**Extrait à lire:**
La dirigeante birmane déchue Aung San Suu Kyi a été condamnée par un tribunal de la junte à sept ans de prison supplémentaires pour corruption, dans le dernier volet de son procès-fleuve, soit un total de 33 ans derrière les barreaux, a indiqué vendredi à l’AFP une source judiciaire.
La célèbre opposante âgée de 77 ans, apparue en « bonne santé » selon cette source, pourrait finir en prison une vie marquée par son combat pour la démocratie.
La lauréate du prix Nobel de la paix 1991 est incarcérée depuis le coup d’État militaire du 1er février 2021 qui a mis fin à une brève période de libertés dans ce pays d’Asie du Sud-Est à l’histoire mouvementée.
Un tribunal de la capitale Naypyidaw, qui siège exceptionnellement dans le centre pénitentiaire où Mme Suu Kyi a été placée à l’isolement, a reconnu l’ancienne dirigeante coupable vendredi des cinq chefs d’accusation de corruption la visant.
Dans une affaire de location d’hélicoptère pour un ministre, elle était accusée de ne pas avoir respecté les règles et d’avoir causé « une perte pour l’État ».
« Toutes ses affaires sont terminées, il n’y a plus d’accusations contre elle », a précisé une source qui a requis l’anonymat.
Corruption, fraude électorale, violation de secrets d’État et des restrictions anti-Covid… Depuis le début de la procédure judiciaire entamée en juin 2021, Aung San Suu Kyi a été condamnée pour de multiples infractions.
En Birmanie, les peines de prison se multiplient contre Aung San Suu Kyi, condamnée à sept années d’incarcération supplémentaires, soit un total de 33 ans de prison. Verdict dénoncé par les États-Unis et l'Union européenne. ??https://t.co/9uzgF1WUyR pic.twitter.com/TQO6j04Pqm
— Rédaction de France Culture (@FC_actu) December 30, 2022
La fin de son procès, long de 18 mois et qualifié de simulacre judiciaire par les groupes de défense des droits humains, ouvre une nouvelle période d’incertitudes en Birmanie, avec la perspective d’élections en 2023 promises par la junte, en quête de légitimité.
Les deux Législatives les plus récentes, en 2015 et en 2020, ont propulsé au pouvoir la Ligue nationale pour la démocratie (LND), le parti emblématique fondé par Aung San Suu Kyi à la fin des années 1980.
L’armée a justifié son coup d’État de 2021 en assurant avoir découvert des millions de votes irréguliers lors du dernier scrutin, considéré comme globalement libre par des observateurs internationaux.
Son projet d’organiser de nouvelles élections a été critiqué par les États-Unis, mais salué par son proche allié et fournisseur d’armes, la Russie.
Le Conseil de sécurité de l’ONU a demandé ce mois-ci la libération immédiate d’Aung San Suu Kyi, dans sa première résolution depuis des décennies sur la situation en Birmanie.
Cet appel, survenu dans un rare moment d’unité, a été rendu possible grâce à l’abstention de la Chine et de la Russie, habituels soutiens de Naypyidaw, qui ont renoncé à leur droit de veto.
La junte a aussitôt accusé l’ONU de vouloir « déstabiliser » le pays.

(Entrées de données stockées)
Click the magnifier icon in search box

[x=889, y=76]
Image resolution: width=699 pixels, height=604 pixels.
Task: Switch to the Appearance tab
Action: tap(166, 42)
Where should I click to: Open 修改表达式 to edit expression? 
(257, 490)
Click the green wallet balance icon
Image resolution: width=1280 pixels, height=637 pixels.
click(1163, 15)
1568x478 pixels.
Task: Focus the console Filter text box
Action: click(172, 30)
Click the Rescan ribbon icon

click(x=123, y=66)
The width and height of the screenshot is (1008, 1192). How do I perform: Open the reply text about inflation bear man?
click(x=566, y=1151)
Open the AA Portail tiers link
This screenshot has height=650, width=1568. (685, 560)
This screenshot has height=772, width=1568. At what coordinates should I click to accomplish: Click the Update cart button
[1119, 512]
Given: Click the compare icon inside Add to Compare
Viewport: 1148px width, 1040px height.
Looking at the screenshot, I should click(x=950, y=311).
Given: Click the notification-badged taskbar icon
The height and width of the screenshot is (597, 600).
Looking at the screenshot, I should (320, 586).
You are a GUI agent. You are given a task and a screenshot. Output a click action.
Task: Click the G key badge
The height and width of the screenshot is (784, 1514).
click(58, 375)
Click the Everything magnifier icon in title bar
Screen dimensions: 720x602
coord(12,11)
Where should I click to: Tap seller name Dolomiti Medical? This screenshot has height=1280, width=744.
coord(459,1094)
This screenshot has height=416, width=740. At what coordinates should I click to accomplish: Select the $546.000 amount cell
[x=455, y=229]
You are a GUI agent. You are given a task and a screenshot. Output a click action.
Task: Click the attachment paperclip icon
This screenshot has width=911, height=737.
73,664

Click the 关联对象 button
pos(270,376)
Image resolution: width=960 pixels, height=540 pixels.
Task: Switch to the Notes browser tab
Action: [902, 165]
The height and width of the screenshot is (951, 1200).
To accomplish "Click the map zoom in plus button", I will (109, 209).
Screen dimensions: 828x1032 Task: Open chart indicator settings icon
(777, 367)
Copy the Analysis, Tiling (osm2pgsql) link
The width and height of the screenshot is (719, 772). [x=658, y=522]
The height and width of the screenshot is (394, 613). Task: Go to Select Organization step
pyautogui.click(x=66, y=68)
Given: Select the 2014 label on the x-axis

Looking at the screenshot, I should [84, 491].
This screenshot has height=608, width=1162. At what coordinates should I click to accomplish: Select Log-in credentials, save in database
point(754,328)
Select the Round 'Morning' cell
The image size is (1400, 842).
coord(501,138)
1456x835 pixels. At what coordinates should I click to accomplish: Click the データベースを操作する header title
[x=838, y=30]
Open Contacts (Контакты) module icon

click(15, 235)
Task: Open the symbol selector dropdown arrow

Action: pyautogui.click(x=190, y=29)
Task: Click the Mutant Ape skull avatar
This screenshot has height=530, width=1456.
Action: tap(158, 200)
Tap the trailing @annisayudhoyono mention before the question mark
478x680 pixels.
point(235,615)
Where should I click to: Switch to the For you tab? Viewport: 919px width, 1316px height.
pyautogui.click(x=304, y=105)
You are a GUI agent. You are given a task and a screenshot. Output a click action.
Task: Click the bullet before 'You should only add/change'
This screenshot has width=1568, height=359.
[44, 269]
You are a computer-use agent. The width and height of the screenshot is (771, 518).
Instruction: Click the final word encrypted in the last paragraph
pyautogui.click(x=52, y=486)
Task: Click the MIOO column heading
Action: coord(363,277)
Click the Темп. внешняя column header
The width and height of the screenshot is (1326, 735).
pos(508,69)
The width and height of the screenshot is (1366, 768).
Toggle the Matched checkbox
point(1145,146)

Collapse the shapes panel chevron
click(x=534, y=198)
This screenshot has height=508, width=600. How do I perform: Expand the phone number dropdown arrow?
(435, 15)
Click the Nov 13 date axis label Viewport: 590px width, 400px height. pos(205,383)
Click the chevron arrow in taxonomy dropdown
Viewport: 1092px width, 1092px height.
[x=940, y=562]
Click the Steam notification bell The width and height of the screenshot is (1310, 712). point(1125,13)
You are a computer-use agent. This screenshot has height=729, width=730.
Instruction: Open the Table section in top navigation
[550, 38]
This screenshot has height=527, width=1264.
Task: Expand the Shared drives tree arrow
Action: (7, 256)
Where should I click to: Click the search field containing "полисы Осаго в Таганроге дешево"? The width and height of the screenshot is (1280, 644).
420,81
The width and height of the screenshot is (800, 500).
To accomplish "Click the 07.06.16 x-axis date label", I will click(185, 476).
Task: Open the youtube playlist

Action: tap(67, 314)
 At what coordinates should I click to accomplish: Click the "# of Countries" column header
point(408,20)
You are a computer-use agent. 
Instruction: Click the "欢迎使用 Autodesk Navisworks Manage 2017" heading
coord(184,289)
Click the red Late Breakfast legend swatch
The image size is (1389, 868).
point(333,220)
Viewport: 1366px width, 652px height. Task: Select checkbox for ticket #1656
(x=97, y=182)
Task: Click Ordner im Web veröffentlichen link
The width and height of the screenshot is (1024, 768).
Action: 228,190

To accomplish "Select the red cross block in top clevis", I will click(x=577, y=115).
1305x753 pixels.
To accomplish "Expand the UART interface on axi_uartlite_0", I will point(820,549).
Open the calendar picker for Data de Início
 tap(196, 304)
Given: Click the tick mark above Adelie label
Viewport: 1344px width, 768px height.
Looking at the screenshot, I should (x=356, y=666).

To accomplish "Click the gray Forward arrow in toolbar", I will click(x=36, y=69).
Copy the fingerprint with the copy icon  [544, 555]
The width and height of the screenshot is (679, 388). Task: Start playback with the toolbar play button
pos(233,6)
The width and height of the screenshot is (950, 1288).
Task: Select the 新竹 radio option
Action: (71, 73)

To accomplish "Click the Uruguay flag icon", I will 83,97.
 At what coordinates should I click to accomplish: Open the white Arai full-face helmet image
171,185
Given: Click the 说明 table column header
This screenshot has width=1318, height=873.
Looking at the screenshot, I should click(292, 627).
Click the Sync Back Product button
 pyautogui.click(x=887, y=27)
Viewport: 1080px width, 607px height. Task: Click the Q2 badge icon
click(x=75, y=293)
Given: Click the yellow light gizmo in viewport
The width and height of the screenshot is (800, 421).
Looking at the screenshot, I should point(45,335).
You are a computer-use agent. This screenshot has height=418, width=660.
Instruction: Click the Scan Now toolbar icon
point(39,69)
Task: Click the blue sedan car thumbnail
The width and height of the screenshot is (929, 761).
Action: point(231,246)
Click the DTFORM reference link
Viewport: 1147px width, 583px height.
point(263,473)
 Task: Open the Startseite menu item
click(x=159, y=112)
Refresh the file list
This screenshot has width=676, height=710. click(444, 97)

**Consigne A:**
D’après l’extrait, répondez brièvement aux questions suivantes.
(i) Quel âge a Aung San Suu Kyi ?
(ii) En quelle année a-t-elle reçu le prix Nobel de la paix ?
(iii) Combien de mois son procès a-t-il duré ?
**Consigne B:**
Indiquez si chacune de ces affirmations concorde avec l’extrait. Répondez par oui ou non et citez les mots de l’extrait qui tranchent.
(i) Le coup d’État militaire a eu lieu le 1er février 2021.
(ii) La Chine a opposé son veto à la résolution du Conseil de sécurité de l’ONU.
(iii) La LND a été fondée à la fin des années 1980.
**Consigne C:** Reprenez le passage de l’extrait qui va de « L’armée a justifié » jusqu’à « droit de veto. », en remplaçant « critiqué » par « dénoncé ».

**Réponse A:**
(i) 77 ans.
(ii) En 1991.
(iii) 18 mois.

**Réponse B:**
(i) Oui : « incarcérée depuis le coup d’État militaire du 1er février 2021 ».
(ii) Non : « grâce à l’abstention de la Chine et de la Russie, habituels soutiens de Naypyidaw, qui ont renoncé à leur droit de veto ».
(iii) Oui : « le parti emblématique fondé par Aung San Suu Kyi à la fin des années 1980 ».

**Réponse C:**
L’armée a justifié son coup d’État de 2021 en assurant avoir découvert des millions de votes irréguliers lors du dernier scrutin, considéré comme globalement libre par des observateurs internationaux.
Son projet d’organiser de nouvelles élections a été dénoncé par les États-Unis, mais salué par son proche allié et fournisseur d’armes, la Russie.
Le Conseil de sécurité de l’ONU a demandé ce mois-ci la libération immédiate d’Aung San Suu Kyi, dans sa première résolution depuis des décennies sur la situation en Birmanie.
Cet appel, survenu dans un rare moment d’unité, a été rendu possible grâce à l’abstention de la Chine et de la Russie, habituels soutiens de Naypyidaw, qui ont renoncé à leur droit de veto.